[START OF Input records]

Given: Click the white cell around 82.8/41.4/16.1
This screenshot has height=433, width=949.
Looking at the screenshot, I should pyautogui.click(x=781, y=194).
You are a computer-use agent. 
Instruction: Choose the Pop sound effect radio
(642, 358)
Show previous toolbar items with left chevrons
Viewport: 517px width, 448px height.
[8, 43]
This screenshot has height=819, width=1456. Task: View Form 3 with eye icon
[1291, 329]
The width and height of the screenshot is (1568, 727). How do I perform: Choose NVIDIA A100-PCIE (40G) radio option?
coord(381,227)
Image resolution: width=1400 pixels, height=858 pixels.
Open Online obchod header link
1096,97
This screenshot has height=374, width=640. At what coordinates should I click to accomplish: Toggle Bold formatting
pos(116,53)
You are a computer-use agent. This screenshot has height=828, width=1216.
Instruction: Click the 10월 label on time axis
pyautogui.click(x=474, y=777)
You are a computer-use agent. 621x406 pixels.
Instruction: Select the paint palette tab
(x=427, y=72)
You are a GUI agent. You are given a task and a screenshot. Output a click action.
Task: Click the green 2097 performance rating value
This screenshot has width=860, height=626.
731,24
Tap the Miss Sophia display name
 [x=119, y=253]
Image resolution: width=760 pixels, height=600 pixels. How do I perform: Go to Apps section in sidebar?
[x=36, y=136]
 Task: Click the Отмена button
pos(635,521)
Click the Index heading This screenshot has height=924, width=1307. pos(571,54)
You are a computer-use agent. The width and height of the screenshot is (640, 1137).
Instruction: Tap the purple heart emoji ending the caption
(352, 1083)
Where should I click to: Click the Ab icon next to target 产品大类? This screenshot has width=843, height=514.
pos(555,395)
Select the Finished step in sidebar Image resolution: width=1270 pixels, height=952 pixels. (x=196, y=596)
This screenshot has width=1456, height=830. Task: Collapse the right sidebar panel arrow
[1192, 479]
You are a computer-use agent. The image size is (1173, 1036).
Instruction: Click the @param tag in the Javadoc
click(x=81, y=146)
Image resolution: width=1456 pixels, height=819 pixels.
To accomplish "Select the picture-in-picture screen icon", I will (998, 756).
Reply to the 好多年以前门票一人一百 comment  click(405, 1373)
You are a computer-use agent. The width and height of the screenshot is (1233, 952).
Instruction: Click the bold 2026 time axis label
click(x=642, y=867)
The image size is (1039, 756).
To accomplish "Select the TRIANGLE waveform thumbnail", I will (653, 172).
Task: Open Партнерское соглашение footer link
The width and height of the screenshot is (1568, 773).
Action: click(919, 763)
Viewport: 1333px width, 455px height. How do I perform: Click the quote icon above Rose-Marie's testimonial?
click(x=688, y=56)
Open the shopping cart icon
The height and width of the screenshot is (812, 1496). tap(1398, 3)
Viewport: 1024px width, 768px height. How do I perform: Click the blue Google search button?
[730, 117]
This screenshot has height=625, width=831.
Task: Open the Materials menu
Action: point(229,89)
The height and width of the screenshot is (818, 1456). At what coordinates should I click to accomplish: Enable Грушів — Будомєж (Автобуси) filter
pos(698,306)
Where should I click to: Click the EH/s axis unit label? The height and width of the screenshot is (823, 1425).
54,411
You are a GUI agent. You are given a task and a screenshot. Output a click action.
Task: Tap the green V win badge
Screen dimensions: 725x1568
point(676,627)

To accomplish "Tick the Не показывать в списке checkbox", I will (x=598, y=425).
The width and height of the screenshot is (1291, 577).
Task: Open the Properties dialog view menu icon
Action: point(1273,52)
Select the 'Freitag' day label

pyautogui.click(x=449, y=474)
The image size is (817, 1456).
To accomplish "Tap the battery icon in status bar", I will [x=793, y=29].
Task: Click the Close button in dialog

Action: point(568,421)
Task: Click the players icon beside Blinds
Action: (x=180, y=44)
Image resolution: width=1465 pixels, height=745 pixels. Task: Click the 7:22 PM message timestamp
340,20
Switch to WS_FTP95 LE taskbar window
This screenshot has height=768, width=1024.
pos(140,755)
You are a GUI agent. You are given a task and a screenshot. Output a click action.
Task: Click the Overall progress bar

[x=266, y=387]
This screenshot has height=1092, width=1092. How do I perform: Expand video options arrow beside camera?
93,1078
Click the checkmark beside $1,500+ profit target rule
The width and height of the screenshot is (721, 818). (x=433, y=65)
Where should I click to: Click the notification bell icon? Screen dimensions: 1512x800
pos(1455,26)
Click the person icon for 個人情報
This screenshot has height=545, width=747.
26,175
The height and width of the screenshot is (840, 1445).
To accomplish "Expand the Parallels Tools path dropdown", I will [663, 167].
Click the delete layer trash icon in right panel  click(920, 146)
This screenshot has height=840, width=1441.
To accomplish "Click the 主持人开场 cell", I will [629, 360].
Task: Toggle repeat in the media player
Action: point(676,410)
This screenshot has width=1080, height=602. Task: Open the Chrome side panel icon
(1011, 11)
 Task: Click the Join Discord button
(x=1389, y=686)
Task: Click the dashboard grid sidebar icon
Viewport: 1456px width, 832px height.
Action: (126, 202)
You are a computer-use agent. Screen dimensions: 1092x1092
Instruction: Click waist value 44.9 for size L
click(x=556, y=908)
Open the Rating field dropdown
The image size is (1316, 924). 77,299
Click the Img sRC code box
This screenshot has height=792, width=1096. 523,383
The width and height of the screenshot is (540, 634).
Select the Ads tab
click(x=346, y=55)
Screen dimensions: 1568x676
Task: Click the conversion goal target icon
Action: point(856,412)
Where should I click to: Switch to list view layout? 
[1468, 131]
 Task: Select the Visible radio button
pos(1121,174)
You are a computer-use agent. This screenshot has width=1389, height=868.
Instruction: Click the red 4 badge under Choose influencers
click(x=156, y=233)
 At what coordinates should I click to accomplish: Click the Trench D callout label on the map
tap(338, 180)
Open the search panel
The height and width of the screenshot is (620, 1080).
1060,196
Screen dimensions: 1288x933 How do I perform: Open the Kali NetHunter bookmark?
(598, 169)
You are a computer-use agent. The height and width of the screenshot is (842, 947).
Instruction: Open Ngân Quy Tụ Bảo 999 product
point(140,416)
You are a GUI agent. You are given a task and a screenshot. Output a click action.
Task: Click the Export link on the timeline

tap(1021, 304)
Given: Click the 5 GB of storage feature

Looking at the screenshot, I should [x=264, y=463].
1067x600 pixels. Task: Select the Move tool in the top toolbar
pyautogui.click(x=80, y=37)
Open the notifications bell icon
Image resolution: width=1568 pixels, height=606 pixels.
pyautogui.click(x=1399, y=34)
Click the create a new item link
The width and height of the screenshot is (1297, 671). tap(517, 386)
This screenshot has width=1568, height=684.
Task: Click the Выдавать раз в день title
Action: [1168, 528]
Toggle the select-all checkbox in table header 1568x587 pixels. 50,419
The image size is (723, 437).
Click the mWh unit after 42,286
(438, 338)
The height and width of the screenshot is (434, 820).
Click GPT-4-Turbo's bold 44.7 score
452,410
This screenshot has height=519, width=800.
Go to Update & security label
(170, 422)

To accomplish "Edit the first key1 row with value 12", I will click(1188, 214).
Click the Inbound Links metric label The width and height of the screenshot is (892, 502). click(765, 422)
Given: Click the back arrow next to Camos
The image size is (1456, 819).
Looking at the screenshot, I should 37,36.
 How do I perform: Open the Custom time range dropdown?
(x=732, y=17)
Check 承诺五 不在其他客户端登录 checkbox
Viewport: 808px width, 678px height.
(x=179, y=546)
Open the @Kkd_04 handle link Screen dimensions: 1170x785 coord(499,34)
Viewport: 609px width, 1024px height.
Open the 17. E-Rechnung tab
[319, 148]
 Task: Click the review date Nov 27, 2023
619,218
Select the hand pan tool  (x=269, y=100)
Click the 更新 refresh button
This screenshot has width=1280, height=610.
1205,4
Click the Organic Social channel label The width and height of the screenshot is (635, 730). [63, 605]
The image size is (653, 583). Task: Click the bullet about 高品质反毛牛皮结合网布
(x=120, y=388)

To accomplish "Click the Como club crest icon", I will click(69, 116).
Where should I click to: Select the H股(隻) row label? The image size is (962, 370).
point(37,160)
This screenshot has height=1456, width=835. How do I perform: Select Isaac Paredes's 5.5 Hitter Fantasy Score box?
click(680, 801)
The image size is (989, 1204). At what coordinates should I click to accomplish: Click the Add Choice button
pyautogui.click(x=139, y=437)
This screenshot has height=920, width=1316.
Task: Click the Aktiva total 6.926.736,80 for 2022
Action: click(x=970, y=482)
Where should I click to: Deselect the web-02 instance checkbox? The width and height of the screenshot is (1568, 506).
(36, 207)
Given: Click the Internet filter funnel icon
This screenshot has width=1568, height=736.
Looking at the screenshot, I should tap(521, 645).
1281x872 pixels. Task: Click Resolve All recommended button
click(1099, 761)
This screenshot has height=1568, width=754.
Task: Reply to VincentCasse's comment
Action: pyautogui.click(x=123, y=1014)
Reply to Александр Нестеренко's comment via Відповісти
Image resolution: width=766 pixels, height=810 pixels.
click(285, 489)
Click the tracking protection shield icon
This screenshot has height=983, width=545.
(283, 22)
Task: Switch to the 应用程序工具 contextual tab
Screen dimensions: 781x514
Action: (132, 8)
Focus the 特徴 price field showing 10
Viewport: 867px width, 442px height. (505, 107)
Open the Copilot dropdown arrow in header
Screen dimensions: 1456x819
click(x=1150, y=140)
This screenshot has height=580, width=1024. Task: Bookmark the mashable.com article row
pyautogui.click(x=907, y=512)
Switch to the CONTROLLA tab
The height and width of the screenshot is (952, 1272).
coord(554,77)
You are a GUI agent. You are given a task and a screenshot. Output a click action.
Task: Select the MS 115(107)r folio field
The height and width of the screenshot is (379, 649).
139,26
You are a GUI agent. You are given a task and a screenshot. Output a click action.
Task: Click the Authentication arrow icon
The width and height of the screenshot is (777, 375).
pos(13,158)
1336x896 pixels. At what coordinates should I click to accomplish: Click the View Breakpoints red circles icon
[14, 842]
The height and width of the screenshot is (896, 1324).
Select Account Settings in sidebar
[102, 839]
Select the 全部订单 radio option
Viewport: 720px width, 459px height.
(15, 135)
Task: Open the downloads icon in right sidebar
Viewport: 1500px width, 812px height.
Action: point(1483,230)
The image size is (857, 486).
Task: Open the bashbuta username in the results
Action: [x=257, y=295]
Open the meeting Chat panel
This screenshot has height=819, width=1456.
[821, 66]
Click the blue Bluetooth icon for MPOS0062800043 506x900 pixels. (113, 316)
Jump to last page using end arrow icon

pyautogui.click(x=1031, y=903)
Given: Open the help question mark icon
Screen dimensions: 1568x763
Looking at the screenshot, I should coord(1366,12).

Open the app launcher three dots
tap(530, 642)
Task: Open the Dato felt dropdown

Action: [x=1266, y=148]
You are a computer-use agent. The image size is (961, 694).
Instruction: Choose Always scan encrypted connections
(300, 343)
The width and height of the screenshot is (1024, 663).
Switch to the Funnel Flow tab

[END OF Input records]

> [Problem statement]: Reproduce the entries verbatim, starting at the first line and ending with the line that contains "(x=427, y=72)". Include that line.

> [Output below]:
Given: Click the white cell around 82.8/41.4/16.1
This screenshot has height=433, width=949.
Looking at the screenshot, I should pyautogui.click(x=781, y=194).
You are a computer-use agent. 
Instruction: Choose the Pop sound effect radio
(642, 358)
Show previous toolbar items with left chevrons
Viewport: 517px width, 448px height.
[8, 43]
This screenshot has height=819, width=1456. Task: View Form 3 with eye icon
[1291, 329]
The width and height of the screenshot is (1568, 727). How do I perform: Choose NVIDIA A100-PCIE (40G) radio option?
coord(381,227)
Image resolution: width=1400 pixels, height=858 pixels.
Open Online obchod header link
1096,97
This screenshot has height=374, width=640. At what coordinates should I click to accomplish: Toggle Bold formatting
pos(116,53)
You are a computer-use agent. This screenshot has height=828, width=1216.
Instruction: Click the 10월 label on time axis
pyautogui.click(x=474, y=777)
You are a computer-use agent. 621x406 pixels.
Instruction: Select the paint palette tab
(x=427, y=72)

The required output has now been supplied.